Lessons learned emphasize modular IaC: Terragrunt’s includes promote reuse across environments, while placeholders like “update_me” encourage secure manual updates post-deployment. Trade-offs include relying on an external Git repo for the Helm chart (risking upstream changes) versus forking for stability, and choosing a non-root container image for security, which might require additional permissions in restrictive environments.
Impact Assessment
These changes add a new LiteLLM service to the Kubernetes cluster, acting as an intermediary for LLM requests from Open WebUI, potentially improving system flexibility by enabling easy model additions/removals via config. Performance-wise, it introduces minimal latency as a proxy but could enhance efficiency through caching or routing optimizations in LiteLLM. Security benefits from TLS enforcement and secret injection, though it exposes a new ingress endpoint (litellm.stinkyboi.com
), requiring proper firewalling. Maintainability improves with GitOps, but adds dependencies on AWS SSM and External Secrets.

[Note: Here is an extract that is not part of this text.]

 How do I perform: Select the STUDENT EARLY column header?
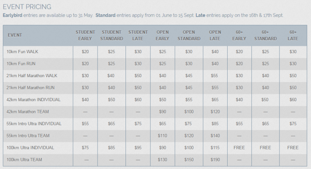point(85,35)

No breaking changes for existing services, but Open WebUI users must migrate to the new API URL; test thoroughly to ensure model compatibility. Overall, this enhances the homelab’s AI capabilities without disrupting core functionality.
Developer Notes
- Gotchas and Edge Cases: Update SSM parameter values manually after deployment (e.g., via AWS Console) as they’re ignored in Terraform; failure to do so will cause auth errors. Watch for Bedrock model availability in the specified AWS region (us-west-2) – test with low-traffic requests to avoid rate limits. If the PostgreSQL endpoint changes, update the Helm values accordingly to prevent connection failures.

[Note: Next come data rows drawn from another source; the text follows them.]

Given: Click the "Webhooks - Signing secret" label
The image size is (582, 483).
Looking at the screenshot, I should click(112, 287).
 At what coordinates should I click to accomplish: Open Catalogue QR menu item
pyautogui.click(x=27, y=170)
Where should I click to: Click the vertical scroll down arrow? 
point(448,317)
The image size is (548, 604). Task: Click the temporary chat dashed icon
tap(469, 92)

- Context for Future Developers: This module assumes a pre-existing PostgreSQL instance and ClusterSecretStore; extend the
proxy_config.model_list
in main.tf for new models. The non-root image enhances security but monitor pod logs for permission issues. - Potential Future Improvements: Add monitoring (e.g., Prometheus metrics for LiteLLM requests), implement auto-scaling based on traffic, or integrate with more providers like OpenAI directly. Consider versioning the Helm chart’s
target_revision
beyond “HEAD” for stability, and add Checkov skips or KMS encryption to SSM parameters for compliance.